Fierce Protector of Humanity

Today the church remembers a 19th Century saint who deserves to be remembered much more widely than she is: St. Sojourner Truth, Abolitionist, Voting Rights Activist, and Fierce Protector of Humanity.

Born in New York under the name Isabella Bomfree, St. Sojourner was bought and sold four times by people who thought they could own other people. At 15 she was joined with another slave and birthed five children, eventually fleeing slavery with her infant Sophia to take shelter with an abolitionist family. That family bought her freedom for $20, and helped her sue to have her son Peter returned to her after he was illegally sold to a family in Alabama.

St. Sojourner Truth moved to New York City and, joining the Black Church movement there, became a charismatic speaker and preacher, proclaiming in 1843 that the Holy Spirit had called her to be renamed Sojourner Truth. In New York City she joined forces with Frederick Douglass and William Lloyd Garrison in decrying the demonic pandemic of slavery that spread across the land. She also began speaking out for women’s suffrage, taking up the mantle with Susan B. Anthony.

In 1851 she went on a national tour in the North, famously delivering her “Ain’t I a Woman?” speech at a women’s suffrage conference in Akron, Ohio. At six feet tall, St. Sojourner brought the audience to attention by pointing out both her strength and femininity make her extremely powerful in equal measure.

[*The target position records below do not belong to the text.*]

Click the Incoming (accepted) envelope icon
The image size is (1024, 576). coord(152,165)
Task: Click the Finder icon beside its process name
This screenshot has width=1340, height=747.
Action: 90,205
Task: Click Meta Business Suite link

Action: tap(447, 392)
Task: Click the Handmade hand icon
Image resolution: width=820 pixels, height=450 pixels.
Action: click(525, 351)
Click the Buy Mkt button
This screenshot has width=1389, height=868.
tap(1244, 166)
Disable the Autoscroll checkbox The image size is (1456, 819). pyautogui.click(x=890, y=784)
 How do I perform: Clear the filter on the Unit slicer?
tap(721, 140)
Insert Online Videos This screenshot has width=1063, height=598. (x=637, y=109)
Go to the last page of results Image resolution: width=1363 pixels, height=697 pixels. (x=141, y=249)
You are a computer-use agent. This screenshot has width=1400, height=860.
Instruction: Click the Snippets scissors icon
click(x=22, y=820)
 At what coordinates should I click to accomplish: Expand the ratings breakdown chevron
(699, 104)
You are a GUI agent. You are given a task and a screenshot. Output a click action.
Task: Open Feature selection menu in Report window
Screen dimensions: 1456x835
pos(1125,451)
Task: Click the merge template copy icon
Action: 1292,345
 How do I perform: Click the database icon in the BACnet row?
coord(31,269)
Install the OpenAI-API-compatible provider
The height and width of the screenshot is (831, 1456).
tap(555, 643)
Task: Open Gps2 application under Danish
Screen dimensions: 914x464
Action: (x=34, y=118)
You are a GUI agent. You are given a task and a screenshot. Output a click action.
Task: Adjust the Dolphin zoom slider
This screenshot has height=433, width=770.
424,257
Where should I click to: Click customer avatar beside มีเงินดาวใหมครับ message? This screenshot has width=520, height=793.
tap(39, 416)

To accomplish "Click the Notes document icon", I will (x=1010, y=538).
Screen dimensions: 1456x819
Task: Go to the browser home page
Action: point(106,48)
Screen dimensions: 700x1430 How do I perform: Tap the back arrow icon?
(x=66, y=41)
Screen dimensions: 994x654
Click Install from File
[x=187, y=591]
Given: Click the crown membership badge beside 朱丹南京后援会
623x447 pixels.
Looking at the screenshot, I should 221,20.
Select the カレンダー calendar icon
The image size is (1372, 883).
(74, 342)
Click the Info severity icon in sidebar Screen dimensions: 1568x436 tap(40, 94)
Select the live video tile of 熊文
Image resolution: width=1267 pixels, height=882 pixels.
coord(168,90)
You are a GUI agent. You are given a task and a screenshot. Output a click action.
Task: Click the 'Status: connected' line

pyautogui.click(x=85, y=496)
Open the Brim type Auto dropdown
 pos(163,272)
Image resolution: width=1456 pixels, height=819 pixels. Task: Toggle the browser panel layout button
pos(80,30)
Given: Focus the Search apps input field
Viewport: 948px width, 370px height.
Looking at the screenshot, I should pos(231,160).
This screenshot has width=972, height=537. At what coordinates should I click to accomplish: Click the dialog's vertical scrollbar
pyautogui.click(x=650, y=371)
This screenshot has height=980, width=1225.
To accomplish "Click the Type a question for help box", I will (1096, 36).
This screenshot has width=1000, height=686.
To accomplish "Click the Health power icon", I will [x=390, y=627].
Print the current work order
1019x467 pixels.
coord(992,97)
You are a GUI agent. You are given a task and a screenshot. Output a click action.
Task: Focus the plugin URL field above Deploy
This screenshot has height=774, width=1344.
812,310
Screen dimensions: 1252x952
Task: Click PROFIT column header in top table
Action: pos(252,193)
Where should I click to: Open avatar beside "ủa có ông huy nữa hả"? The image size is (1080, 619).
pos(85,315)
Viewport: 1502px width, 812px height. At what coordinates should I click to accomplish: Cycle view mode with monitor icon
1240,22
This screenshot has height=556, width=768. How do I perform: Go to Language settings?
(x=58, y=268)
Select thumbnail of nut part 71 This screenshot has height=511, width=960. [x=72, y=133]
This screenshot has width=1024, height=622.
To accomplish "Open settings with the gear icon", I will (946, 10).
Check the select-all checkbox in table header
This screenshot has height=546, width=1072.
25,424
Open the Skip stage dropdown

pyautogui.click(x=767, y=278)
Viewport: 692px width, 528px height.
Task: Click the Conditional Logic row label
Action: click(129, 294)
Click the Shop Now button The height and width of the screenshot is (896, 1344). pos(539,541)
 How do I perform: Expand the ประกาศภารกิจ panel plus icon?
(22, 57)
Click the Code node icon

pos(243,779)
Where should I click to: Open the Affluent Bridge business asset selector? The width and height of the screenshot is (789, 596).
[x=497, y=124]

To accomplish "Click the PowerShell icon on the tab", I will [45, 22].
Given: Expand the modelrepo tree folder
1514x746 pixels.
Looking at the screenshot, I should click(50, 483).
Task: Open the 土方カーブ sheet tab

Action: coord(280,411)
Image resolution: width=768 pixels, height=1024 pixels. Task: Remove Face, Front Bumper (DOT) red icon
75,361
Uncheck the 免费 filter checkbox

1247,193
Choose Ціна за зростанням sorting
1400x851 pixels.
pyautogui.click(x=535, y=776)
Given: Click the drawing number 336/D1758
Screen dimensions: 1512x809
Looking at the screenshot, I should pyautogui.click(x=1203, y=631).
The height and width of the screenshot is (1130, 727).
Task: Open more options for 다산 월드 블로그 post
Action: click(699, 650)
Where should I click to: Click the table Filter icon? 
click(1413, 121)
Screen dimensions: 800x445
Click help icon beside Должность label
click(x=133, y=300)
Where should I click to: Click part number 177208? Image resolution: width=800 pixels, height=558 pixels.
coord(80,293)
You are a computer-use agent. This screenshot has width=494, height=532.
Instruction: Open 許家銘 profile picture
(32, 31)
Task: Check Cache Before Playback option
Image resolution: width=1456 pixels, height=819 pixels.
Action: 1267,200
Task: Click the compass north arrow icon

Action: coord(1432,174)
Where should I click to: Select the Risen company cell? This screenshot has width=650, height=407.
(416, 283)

St. Sojourner eventually settled in Battle Creek, Michigan to be near her three daughters and help them raise their families. From her outpost in Michigan she continued to preach, speak, and help fleeing slaves escape to the North by providing safe harbor. As the Civil War began, St. Sojourner encouraged soldiers to join the cause of freedom, and became a gatherer of supplies for black Union troops. Because of her efforts, many black regiments were outfitted in ways that the neglectful Northern Army reserved only for white regiments. After the war she was invited to the White House to meet President Lincoln, and began on a new course in life to help the freed slaves find jobs in a fractured America.

Having spent her life as an advocate for others, St. Truth died in 1883 having used up most of her physical faculties (she was both hard of hearing and legally blind at death), but retaining her mental tenacity.

St. Sojourner Truth is a reminder for me, and should be for the whole church (and all people), that the moral arc bends toward justice, but the Divine calls upon all of us to aid in the bending, by God.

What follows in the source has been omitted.